This examination by the US Copyright Office is fairly extensive, and provides evidence to show that including moral rights into federal law in the United States is faced with doubts. This reading shows that after laws are passed they do not just become part of the legislative circulation and then forgotten, but that they are consequently studied and questioned. This shows the progressive nature of the legislation process. Specifically with regards to VARA, the fact that required studies were part of the act shows that doubts were in place before its passage. Including moral rights of any kind in United States Copyright Law was not done before this act was passed, so no one knew how this would turn out. Because VARA is also a new type of legislation, the fact that this article highlights that many who could be protected by VARA do not know about it, shows that more information needs to be disseminated to the public regarding new legislation.
This article examines the Visual Artists Rights Act as applied to digital graphic art. It first defines moral rights as “the rights of the artist to create a work, to display the work to the public in whatever form the artist chooses, to withhold the creation from the public, and to demand respect for the artist’s personality as the creator of her works.” The article then further breaks this summary down into categories. An interesting distinction made is the fact that copyright extends beyond the life of the author (oftentimes) but moral rights do not. This article provides a basic summary and background of VARA, and lists various specifications for what defines a work that would be protected. VARA was introduced into the United States Copyright Law following the Berne Convention’s moral rights code; however, unlike the European version, it only covers visual artists. Based on what the act uses to define painting and drawing, it is arguable that digital works should be protected. Interestingly, the article states that Congress designed VARA so that it would “evolve with the artistic community” and under VARA, digital art is considered visual art. The article then illuminates what is within VARA’s scope of protection, and discusses the two integrity rights and three attribution rights. It also highlights the importance placed on the honor and reputation of the artist. How VARA relates to state legislation is discussed, and the fact that state laws do not always cover moral rights, but they do highlight certain topics like trademarks, that could be associated with an artist’s moral rights. Further recommendations are made as to how attorneys should represent their clients who are trying to claim protection under VARA, and whether that is feasible under the guidelines listed.
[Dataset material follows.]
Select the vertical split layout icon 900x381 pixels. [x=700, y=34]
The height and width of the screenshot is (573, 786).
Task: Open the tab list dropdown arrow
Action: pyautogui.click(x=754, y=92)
This article is an example of what is continuously discusssed regarding new technology constantly changing the world of copyright. It is important to note how with the changing times, laws are now a little more broad in their reach, so as to seem more progressive. The discussion of representing clients who feel their rights have been violated and are claiming protection under VARA is crucial to understanding how the act is carried out in reality. The fact that understanding why the work was created and the medium that was used, among other factors, are important to note to understand the scope of VARA.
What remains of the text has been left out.